Outre-Manche, plusieurs médias ont relayé le discours de cette soi-disant spécialiste es fertilité pour démonter que ce qu'elle cherchait à faire passer pour des faits scientifiques était tout simplement faux. Metro rappelle ainsi que le National Health Service, le système de la santé publique au Royaume-Uni, a prouvé que la majorité des couples ayant très régulièrement des rapports sexuels parvient à procréer dans un délai de six mois. Si ce n'est pas le cas, précise le NHS, les causes plus courantes sont l'âge, l'état de santé ou la méconnaissance de son cycle de fertilité. Le fait que la femme dudit couple travaille n'entre donc pas en ligne de compte. Ô surprise.
Évidemment, il est possible d'éprouver du stress au travail et que ce stress ait des répercussions sur sa santé et sa fertilité. Là n'est pas la question. La question ici, c'est d'un énième cas de culpabilisation des femmes qui n'arrivent pas à avoir d'enfant. Ce que leur dit à demi-mot Fiona Kacz-Boulton c'est qu'en choisissant de travailler, elles sont égoïstes. Et que celles qui peinent à tomber enceintes sont responsables de leur situation. Ce type de discours véhicule aussi des stéréotypes de genre qui contribuent à maintenir les femmes dans un rapport de soumission par rapport aux hommes : en étant ambitieuses et "portant la culotte" dans leur foyer, elles deviennent masculines et donc "volent" la place des hommes ce qui, de fait, les empêche d'avoir des enfants.

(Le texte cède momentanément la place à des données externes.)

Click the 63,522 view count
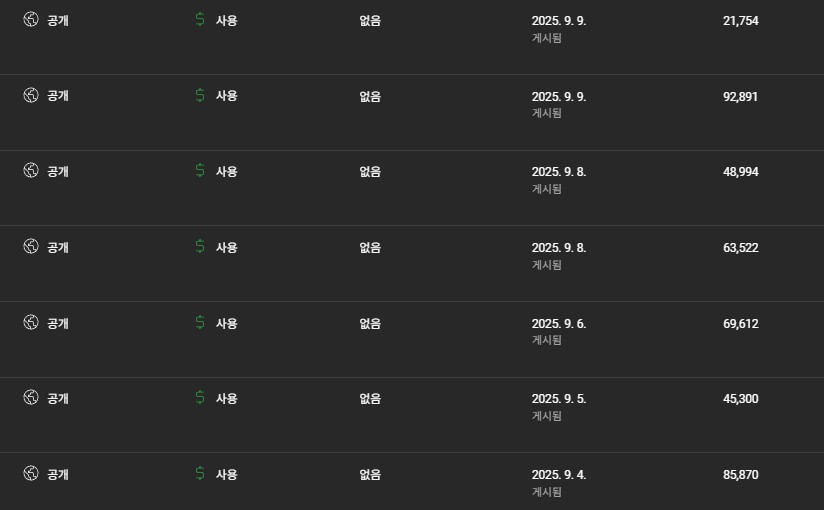The width and height of the screenshot is (824, 510). (x=740, y=247)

Interrogée par le DailyMail, la professeure Greeta Nargund, directrice médicale du centre Create Fertility, a ainsi remis en question l'analyse de Fiona Kacz-Boulton. "Il est possible que les femmes dans un environnement à haute pression soient plus stressées, ce qui peut nuire à leurs chances de concevoir. Mais l'essentiel est que les femmes conservent un mode de vie sain. Catégoriser l'ambition comme masculine est un stéréotype de genre. Les femmes peuvent avoir à la fois un emploi très performant et une famille", a-t-elle déclaré.
Cela n'a pas empêché Fiona Kacz-Boulton de camper sur ses positions en expliquant que la conception dépendant d'un juste équilibre d'énergies "masculine" et "féminine". La gourou de la fertilité conseille également aux femmes de manger des aliments bio, d'utiliser des stores occultants pour dormir et de faire du yoga pour maximiser leurs chances de concevoir. "C'est un fait biologique, c'est la société qui considère cela comme sexiste. Le fait est que la société n'aide pas ces femmes, elle les encourage à faire carrière et de fait elles reportent leur projet d'enfants le plus longtemps possible."